What would the most efficient way of randomising a sequence of unknown length whose elements are presented one by one be?

For instance, 'collect the whole lot, then shuffle' is the naive way, but there ought to be something cleverer.

A simple method is to swap a[n] with a[Random(1, n)] (using 1-based arrays). This seems pretty efficient, also.

Cheers,

If you know what symbol set the sequence is derived from, then simply generate (on the fly) a random 'one-time pad' and XOR each symbol from the sequence with the next symbol from the pad.

You have to remember the pad if you want to reconstitute the sequence of course.

What I think you are considering is this...

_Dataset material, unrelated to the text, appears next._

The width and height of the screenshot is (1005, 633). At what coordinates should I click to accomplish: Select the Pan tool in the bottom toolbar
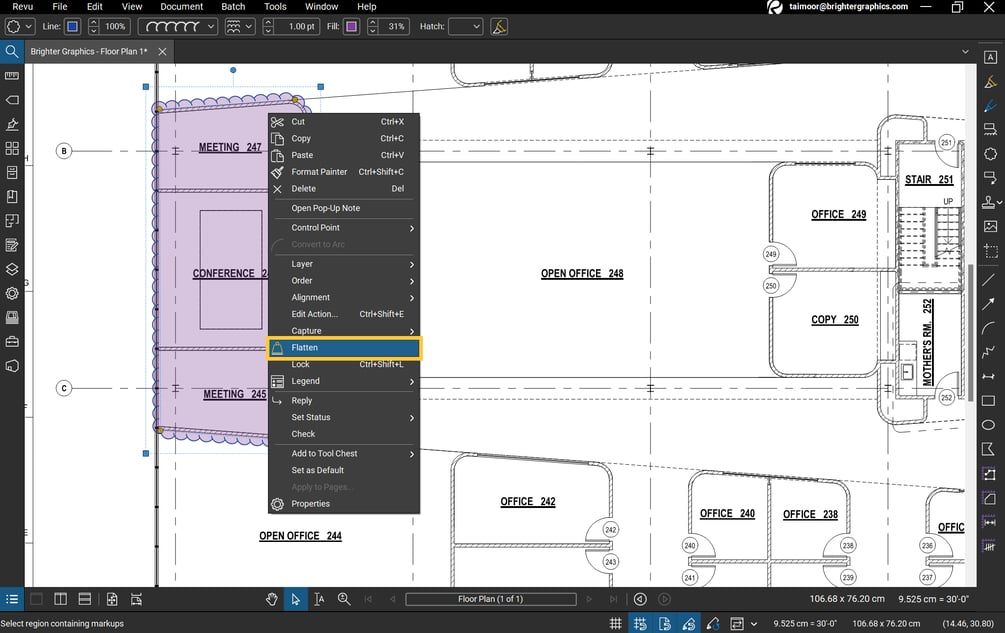click(x=272, y=599)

You, Allen, and Betty are sitting in a room. Allen has a deck of cards with N different symbols. You don't know what N is (in fact, Allen has his back turned to you, so the deck is hidden). He hands you the top card, and you must decide whether to hold onto that card for a while, or pass it along to Betty.

Allen then hands you another card, and you must make the same decision, though you have an additional choice of choosing the previous card to pass along. This continues, with you choosing at each step which, of those cards you hold, to pass along to Betty.

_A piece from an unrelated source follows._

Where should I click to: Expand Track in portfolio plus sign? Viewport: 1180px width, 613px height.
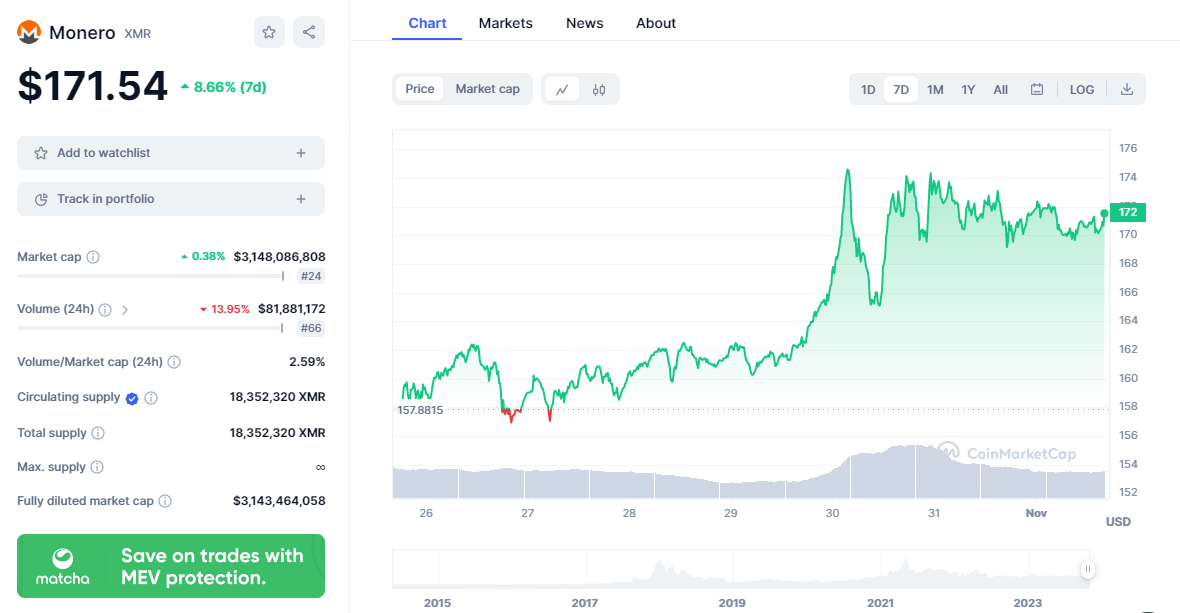(x=301, y=199)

After Allen passes you the final card, he tells you that's all of them. You continue passing cards to Betty until you have no more.

You're goal, if I understand it right, is to find some method that passes the cards to Betty in a random order, so that any order is as likely as any other. A simple algorithm would be to wait until you have all the cards, then shuffle them, but you seek something better.

Regardless of the algorithm you come up with, in the worst case you will have to collect all the cards before passing a card to Betty. This is becasue the final card you receive you have probability 1/N of being the first card you pass. Further, until you know what N is, I don't think you can make a fair decision on whether to pass any of the cards you have (is there a way to prove this statement?). If that's true, I don't think there's any better way to do this than to just wait for all the cards, and shuffle them.

Bob H

If you do it the other way round (choose an existing item and move it into a new slot, then add the new item into the gap) then you get slightly less randomness. In particular, the last item to arrive will never be placed in last position.

Why can't I hand each card to Betty with instructions 'put this on top of the deck?', or 'put this 3 cards from the bottom', or 'I've already handed you 27 cards, put this one below 12 of them and above 15'. If Betty has n cards, and I am handing her the n+1th card, I should instruct her to place it in any ordinal place between 1 and N+1 inclusive.

I don't hold the whole deck, and I never shuffle.

This definitely works...stepping through the first few iterations makes it obvious:

A

BA AB

CBA BCA BAC CAB ACB ABC

all equiprobable

The only drawback to this method is that Betty now knows the entire order, so you haven't performed a useful randomization from her perspective. After you've given Betty the last card, she can hand off the deck to Charlie after performing one insertion. Charlie is now the first person to hold a random deck. The same limitation still applies: the input stream must finish and be buffered before the output stream can begin. This method does allow the majority of the work to occur while waiting for the input, which is what I think Martin was looking for.

Cheers,

Your computer (server) is simultaneously randomizing thousands of sequences, sending each one to a different computer (clients). The server can pick random numbers according to Geoff Bailey's algorithm, but the memory load is better distributed among the workstations.

This is a standard generic client-server design, with trade-offs between the server's speed and memory, the client's speed and memory, the network's speed, a minimum server load due to centralized data storage, and the complexity of writing the programming. A more complex form involves three levels - data server, logic server, and client - with similar trade-offs.

Nice one. I was thinking of something along the lines of the particle physics setup I worked with in grad school, where the machine that processed the data in real time didn't have the capacity to store it all.